Is Sir Roger Carr right that government must design an industrial strategy for UK growth?
YES
Ian Mulheirn
Sir Roger Carr is right to highlight the symbiotic relationship between government and the market economy. But developing an industrial policy to boost the UK’s competitive edge is difficult. What seems like the wave of the future can quickly become a damp squib. We also need to be clear on the ground rules, so that ministers can be held accountable for public money. Otherwise what’s to stop the business secretary backing firms for political gain? Instead, the most obvious place for an industrial policy to start is to build a world class infrastructure platform on which UK companies find it cheap and easy to do business. Boosting investment in transport, telecommunications and energy projects must therefore be the government’s priority. This agenda wasn’t helped by successive governments slashing capital spending to close the deficit. For the immediate and long-term health of the economy, it’s time those decisions were reversed.

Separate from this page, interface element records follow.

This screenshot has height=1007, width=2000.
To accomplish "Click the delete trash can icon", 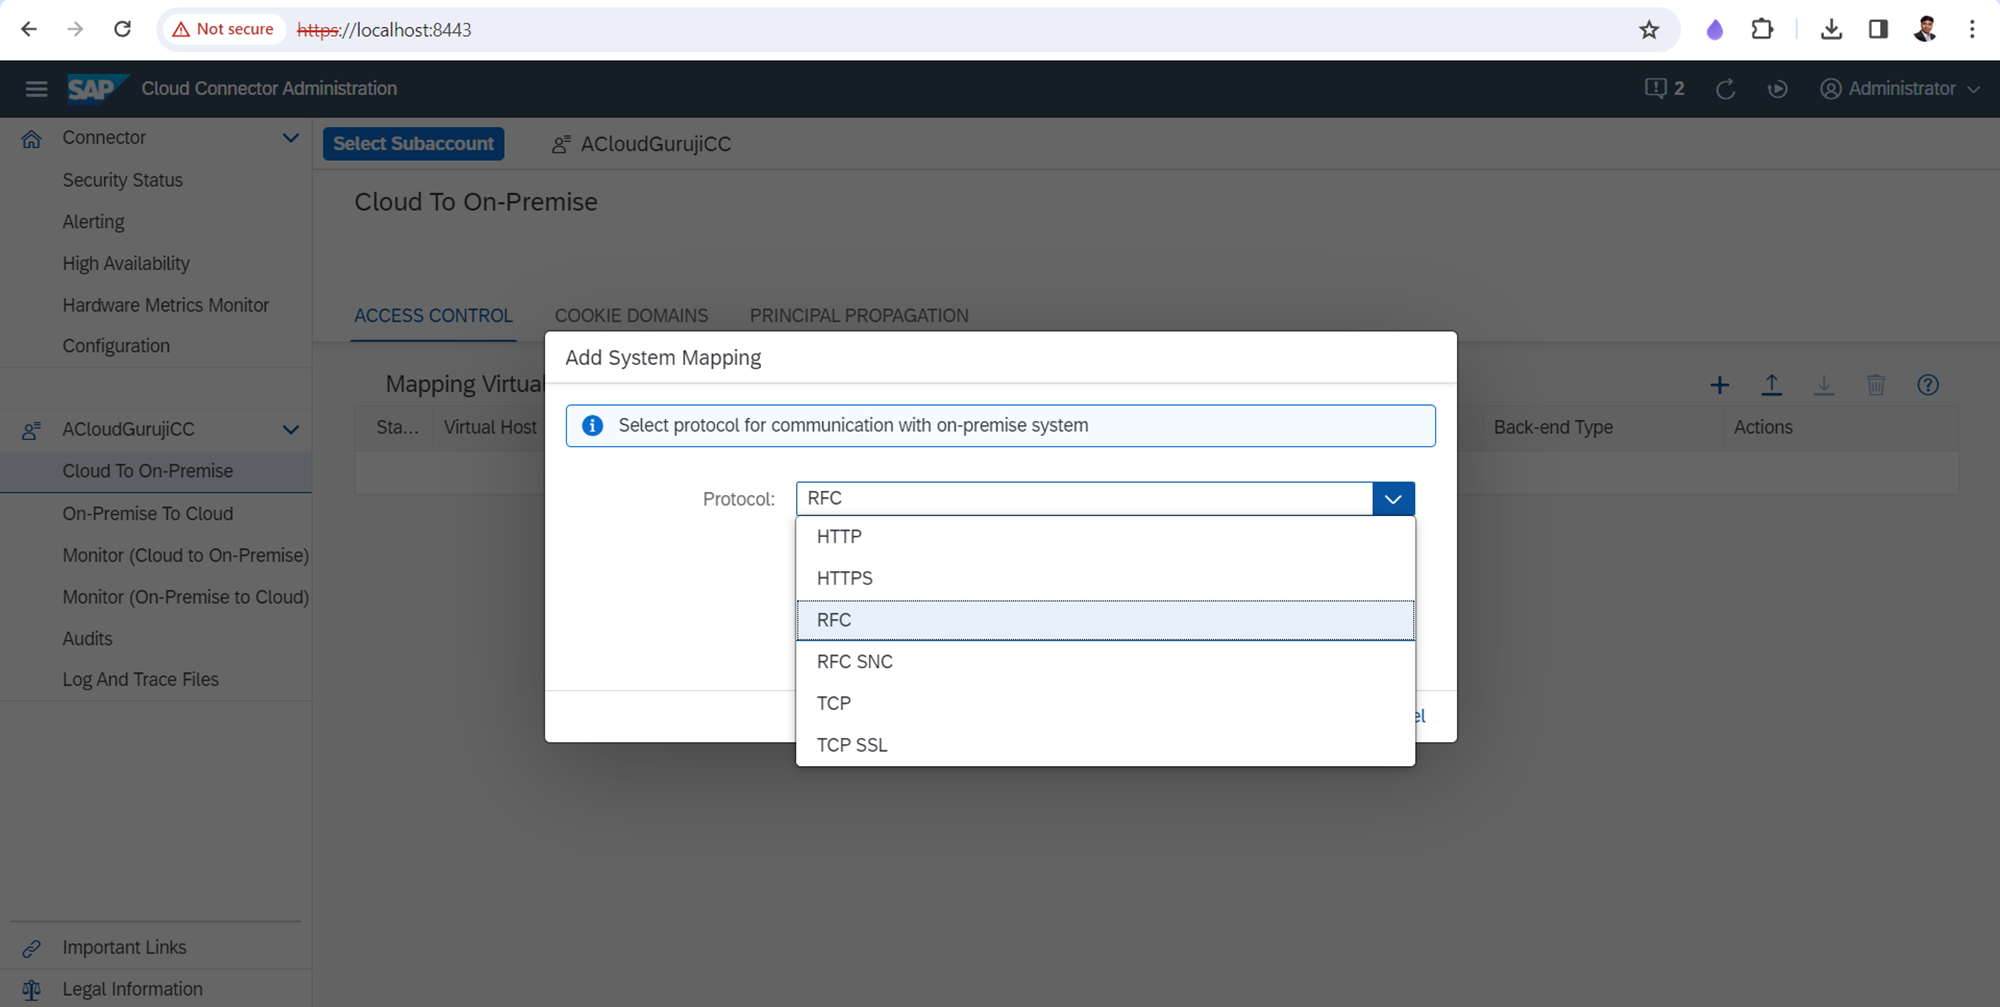I will coord(1875,385).
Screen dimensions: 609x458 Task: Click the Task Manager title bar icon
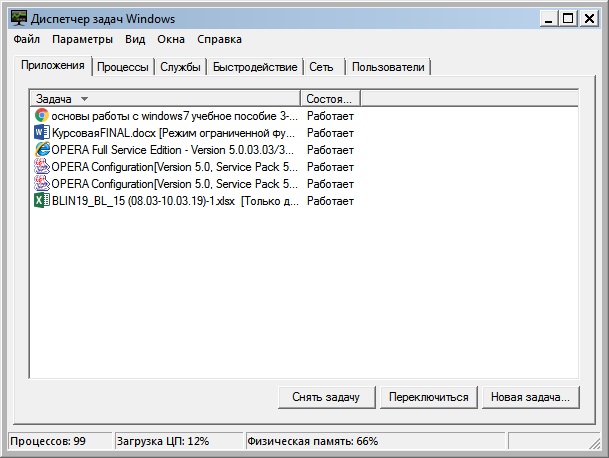17,17
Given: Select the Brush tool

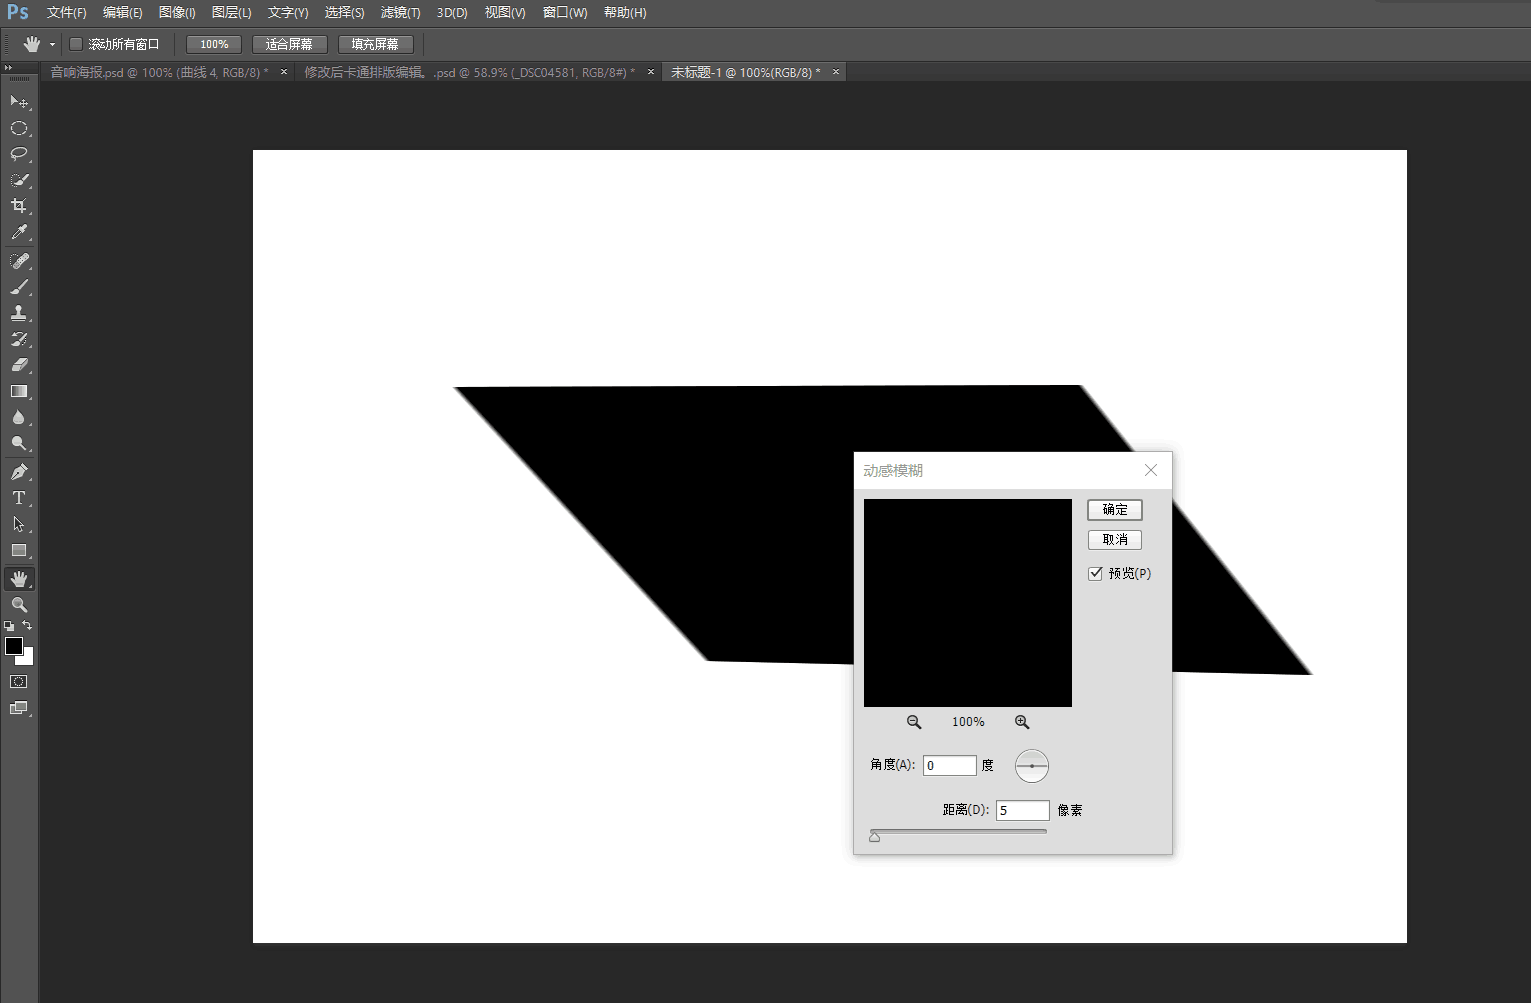Looking at the screenshot, I should 18,287.
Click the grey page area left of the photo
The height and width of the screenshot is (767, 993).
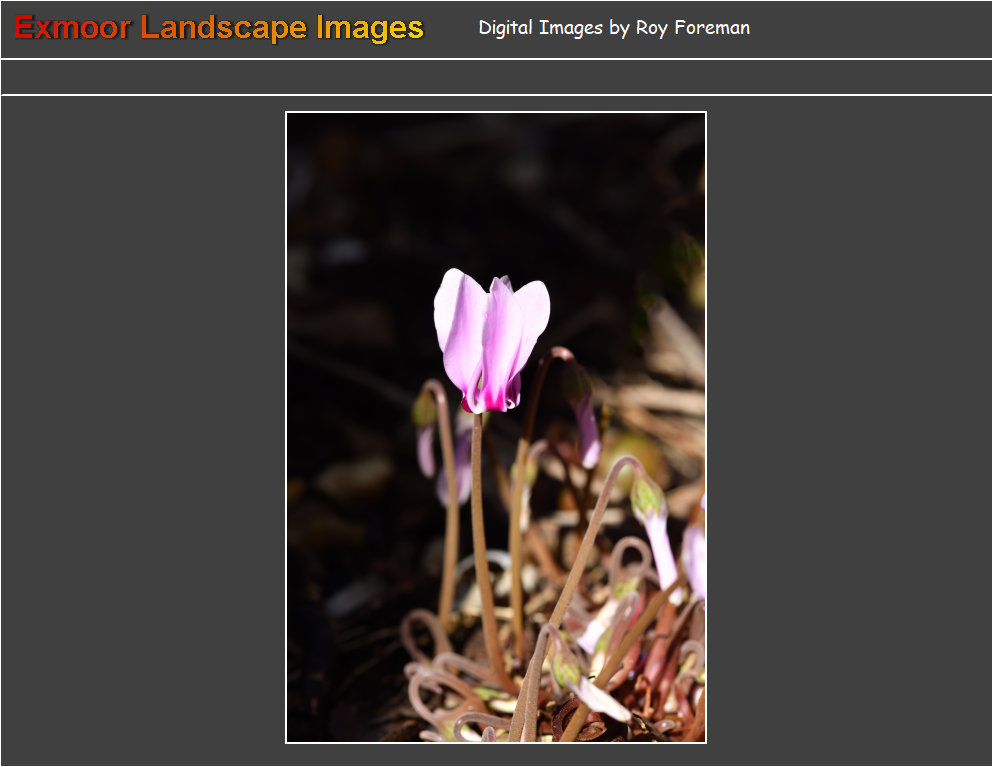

Ian Mulheirn is director of the Social Market Foundation.
NO
Kevin Dowd
Advocates of industrial policy are intellectually lazy. They must believe that the civil servants who design industrial policy are super-smart, super-humanly selfless and have access to dispersed information they cannot possibly have. They must believe that civil servants are able not just to beat the market, but beat the market by a margin sufficiently large to offset the costs of using taxpayer rather than voluntary funds. They must believe that the same civil servants can be counted on to withstand self-interested pressures brought to bear by the politicians they report to, and by the industrial interests who have captured the politicians. And they must be able to explain why we should try this course of action again, when we have never got it to work before. If the government wants to help business, it should stop meddling with it and acknowledge that corporatism doesn’t work.
Kevin Dowd is an economist and a partner at Cobden Partners.